“Sheep & Shepherds” 04.26.2015 Sermon

John 10:11-18 • April 26, 2015

Visit Good Shepherd Lutheran Church’s YouTube page to view a video recording of this sermon.

Brothers and sisters in Christ grace and peace to you from God our Father and our Savior Jesus the Christ. Amen.

I first looked at the scripture readings for this weekend about a month ago. And I have to honest, I was disappointed that these were going to be the scripture readings for our last worship together before I leave on sabbatical.

You and I actually hear scripture readings with shepherd imagery every year on the fourth Sunday of Easter. And, if you attend a funeral once in a while, you probably hear some of these readings far more frequently. But, just because we hear texts about the Good Shepherd many times a year, doesn’t necessarily mean that we actually hear them?

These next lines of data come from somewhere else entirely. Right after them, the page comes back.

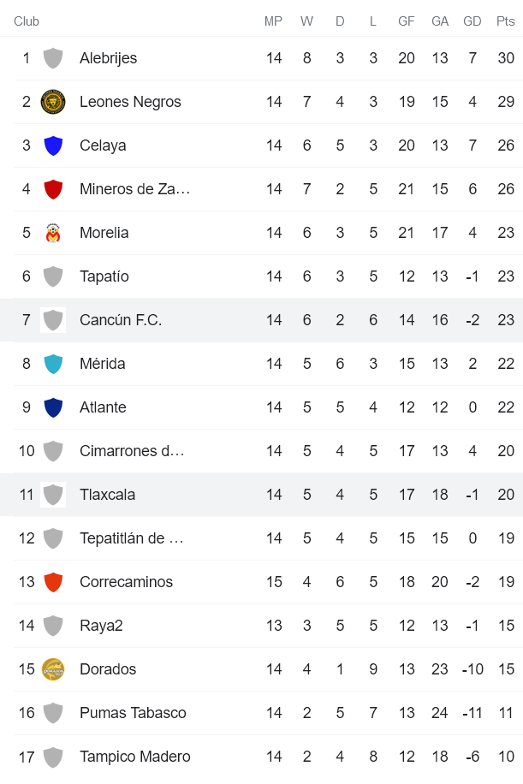The height and width of the screenshot is (784, 523).
Task: Select the truncated Cimarrones team name
Action: [x=132, y=451]
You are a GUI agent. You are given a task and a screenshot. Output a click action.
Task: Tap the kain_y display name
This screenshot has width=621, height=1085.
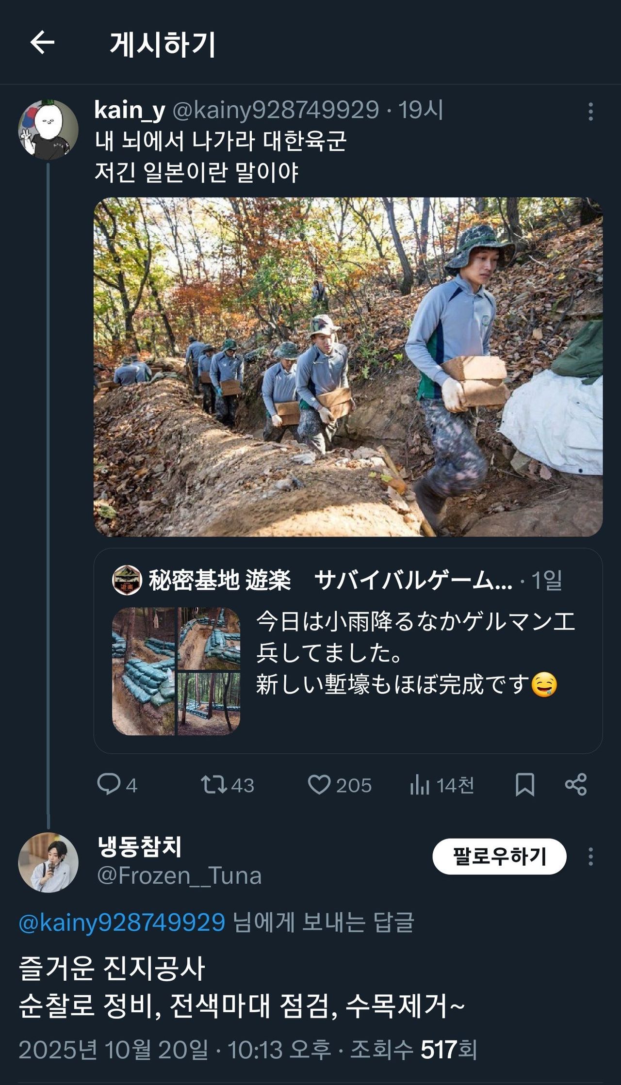pos(130,110)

There’s a great old story about a pastor who loved to share stories with children. One day while he was sharing a story with them, he said, “Boys and girls, I want to tell you a story about someone who lives in the woods, but sometimes we can see him in our yards. He has a big bushy tail, and likes to eat nuts. Anybody have any idea who I’m talking about?”

No answers. Silence. Blank stares.

The pastor offered a bit more detail. “I’m talking about a creature that lives in the woods, sometimes in our yards, big bushy tail, eats nuts, likes to climb trees, jumps from tree to tree – now, does anybody know who I’m talking about?”
Finally, one boy raises his hand to take the pastor out of his misery. “Do you know who I’m thinking about?” asked the pastor. The boy said, “Yeah, I know that the answer should be Jesus, but it sounds a lot like a squirrel to me.”

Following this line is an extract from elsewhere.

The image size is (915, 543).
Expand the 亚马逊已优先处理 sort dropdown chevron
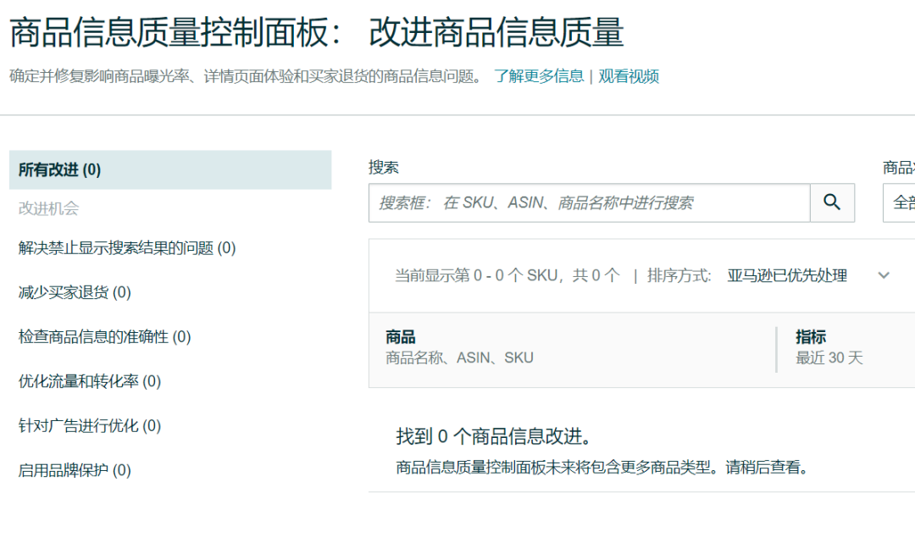coord(884,275)
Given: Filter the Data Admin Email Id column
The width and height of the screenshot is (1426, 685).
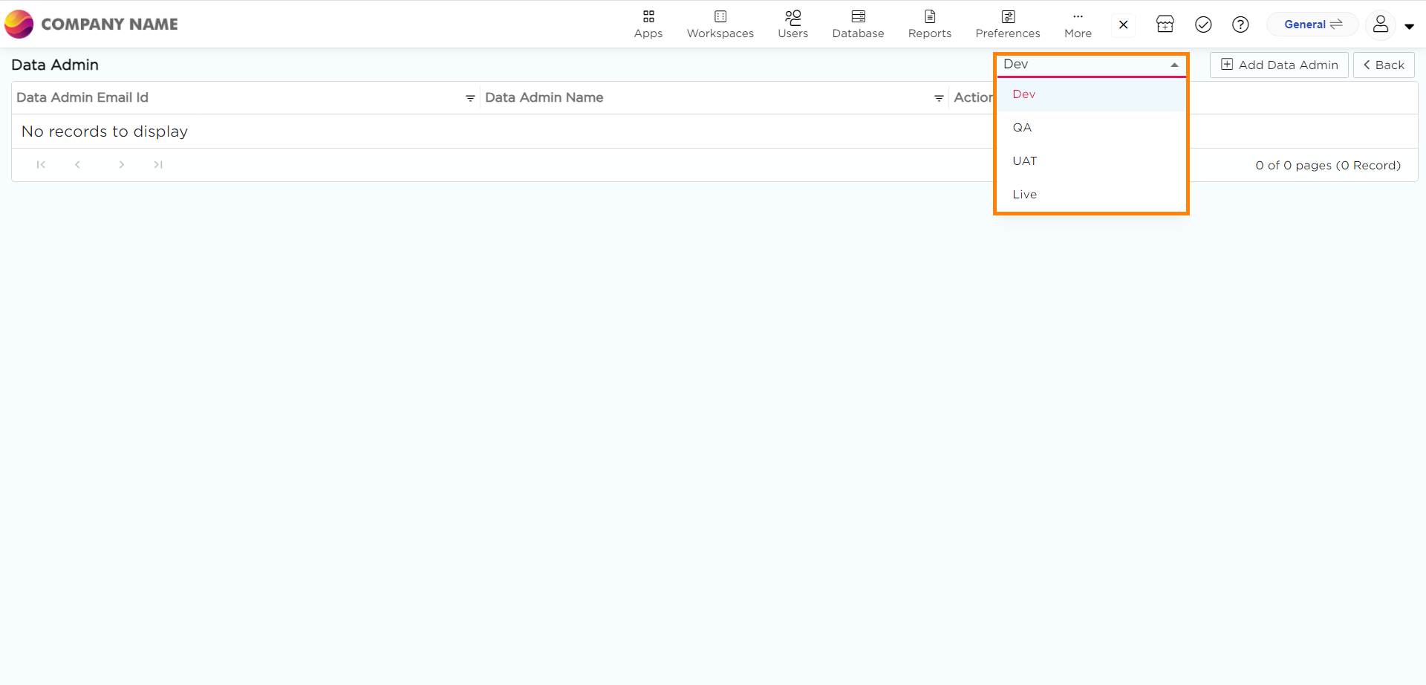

My initial disappointment with today’s scripture readings stems from that story’s point – I know the answer should be Jesus, but it sounds a lot like something else. I mean, I’ve never herded sheep. I’m guessing that is true for most of us. And in fact, I’ve never actually met a shepherd. I’m guessing that is also true for many of you too. And, I’ve never fought with a wolf before. My only contact with a wolf is watching them through some sort of protective barrier at a zoo. Again, I’m guessing that is the case for most of us.

The challenge that the shepherd texts present for us today is that many of us don’t have any direct relationship with shepherds or sheep. And since the early days of the Christian church, this lack of relationship forces us to interpret these texts in a way that turns our pastors into the shepherd. To take this interpretation further pastors are shepherds of their flocks and therefore, in some important way, are “like” Jesus, or at the very least striving to be like Jesus.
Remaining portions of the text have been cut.